--- EXTRAIT SOURCE ---
_____

Enfin, l’ « état subtil » ne doit pas être envisagé seulement dans les
êtres vivants individuels, et, comme tout autre état, il a sa correspondance
dans l’ordre cosmique ; c’est à quoi se réfèrent les mystères de l’ « Œuf du
Monde », cet antique symbole commun aux Druides et aux Brâhmanes. Il semble que
nous soyons bien loin des phénomènes du spiritisme ; cela est vrai, mais c’est
pourtant la dernière remarque que nous venons de faire qui va nous y ramener,
en nous permettant de compléter l’explication que nous en proposons, et à
laquelle il manquait encore quelque chose.
L’être vivant, en chacun de ses états, est en rapport avec le milieu
cosmique correspondant ; cela est évident pour l’état corporel, et, pour les
autres, l’analogie doit être observée ici comme en toutes choses ; la véritable
analogie, correctement appliquée, ne saurait, cela va sans dire, être rendue
responsable de ces abus de la fausse analogie que l’on relève à chaque instant
chez les occultistes.

_____

--- DONNÉES FOURNIES ---
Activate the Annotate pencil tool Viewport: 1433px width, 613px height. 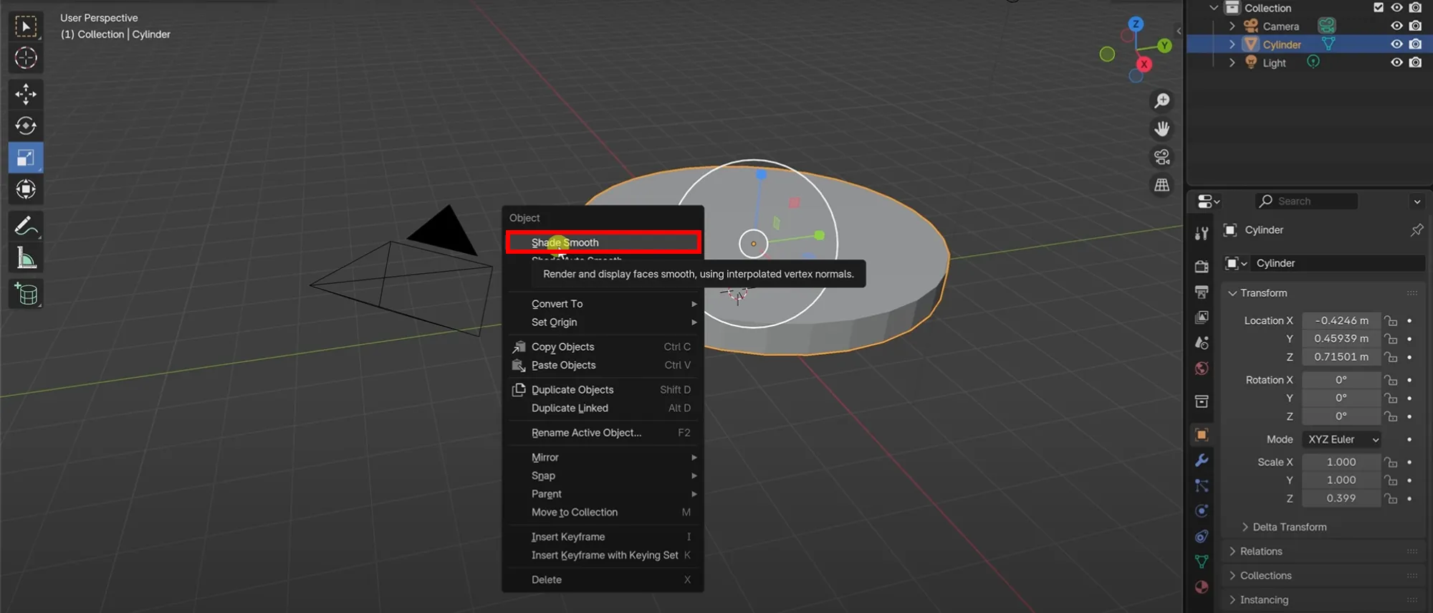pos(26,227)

_____

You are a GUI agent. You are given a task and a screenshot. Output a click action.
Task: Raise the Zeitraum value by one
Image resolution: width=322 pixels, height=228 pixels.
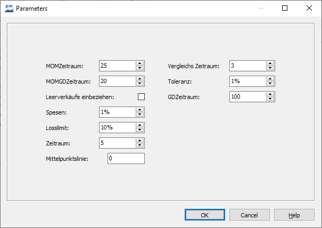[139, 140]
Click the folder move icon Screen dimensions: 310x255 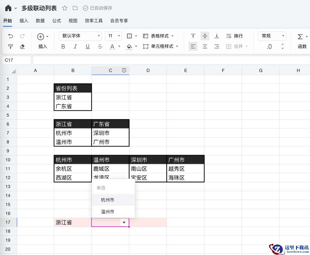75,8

_____

--- CONSIGNE ---
Recopiez le passage de l'extrait source qui commence à « L’être vivant, en » et se termine à « chez les occultistes. ».

--- RÉPONSE COMPLÈTE ---
L’être vivant, en chacun de ses états, est en rapport avec le milieu
cosmique correspondant ; cela est évident pour l’état corporel, et, pour les
autres, l’analogie doit être observée ici comme en toutes choses ; la véritable
analogie, correctement appliquée, ne saurait, cela va sans dire, être rendue
responsable de ces abus de la fausse analogie que l’on relève à chaque instant
chez les occultistes.